Blog

Taşınmak

Fındıklı, 2020

Bir kere insanlıktan nasibini almışsan hiçbir yerde aç kalmazsın.

Bir yerden başka bir yere gitmek. Yanında götüremediklerin götürdüklerinden fazla ise bu taşınmak değil, bu biraz ayrılık. Bir şehirden diğerine, bir evden başka bir eve, bir insandan başka bir insana taşındıkça azalıyorsun. Az yine bi’ nebze iyi. Bazı taşınmalar eksiltiyor. Eksik kalmak fena.

Ve taşındıkça sıyrılıyorsun bazı parçalardan. Bu bazen kullanmadığın bir ayakkabı, bazen varlığını unuttuğun bir hediye bazen de çok fazla kullandığın kibir olabiliyor. Giderken götürmüyorsun yanında. Yeni şehrinde, yeni evinde, yeni aşkında bunlara ihtiyacın kalmıyor. İlk taşınmanı hatırlasana, elinden gelse duvarları sökecektin değil mi? Ben sökmüştüm. İçimden.

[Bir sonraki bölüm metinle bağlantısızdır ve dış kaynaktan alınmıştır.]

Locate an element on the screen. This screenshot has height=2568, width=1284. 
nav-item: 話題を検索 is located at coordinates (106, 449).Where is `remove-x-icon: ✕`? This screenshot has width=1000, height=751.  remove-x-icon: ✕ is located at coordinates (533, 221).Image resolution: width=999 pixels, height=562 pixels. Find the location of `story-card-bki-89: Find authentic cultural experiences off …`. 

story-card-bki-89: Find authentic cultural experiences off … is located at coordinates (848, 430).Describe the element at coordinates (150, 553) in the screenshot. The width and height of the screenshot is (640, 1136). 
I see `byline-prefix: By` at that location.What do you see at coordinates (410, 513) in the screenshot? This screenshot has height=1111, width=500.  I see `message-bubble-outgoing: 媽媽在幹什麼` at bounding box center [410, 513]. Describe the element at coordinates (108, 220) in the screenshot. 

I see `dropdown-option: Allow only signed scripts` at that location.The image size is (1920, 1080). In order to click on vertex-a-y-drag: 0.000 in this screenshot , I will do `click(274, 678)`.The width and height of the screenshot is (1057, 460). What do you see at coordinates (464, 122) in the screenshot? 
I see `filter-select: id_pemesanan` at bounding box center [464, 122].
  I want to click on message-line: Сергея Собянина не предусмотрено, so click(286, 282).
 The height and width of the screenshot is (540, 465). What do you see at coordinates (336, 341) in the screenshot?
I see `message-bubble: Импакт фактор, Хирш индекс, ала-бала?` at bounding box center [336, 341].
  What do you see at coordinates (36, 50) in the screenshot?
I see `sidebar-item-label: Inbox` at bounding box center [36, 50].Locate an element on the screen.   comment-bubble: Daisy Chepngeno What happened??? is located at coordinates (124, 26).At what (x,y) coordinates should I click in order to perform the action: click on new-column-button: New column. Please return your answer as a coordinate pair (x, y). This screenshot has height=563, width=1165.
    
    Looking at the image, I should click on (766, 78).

Mesela salonun ortasında bohçalanmış eşyalara bakıyorsun, onlar artık eşyalığını yitirmiş, aileden olmuş. Benliğine kazımışsın, hani bir imkân olsa nüfusuna alacaksın. Bir de anılar var. Göğsünün ortasında bohçaladığın, istiflerken bir cenaze merasimine bakar gibi baktığın, yeni yerinde kök tutacak mı diye tasalandığın, uyurken bile taşıdığın anıların.

Anılarımızın can suyu, eşyalarımızın dört duvarı olduk, gayrı ayağımız taşa değmez.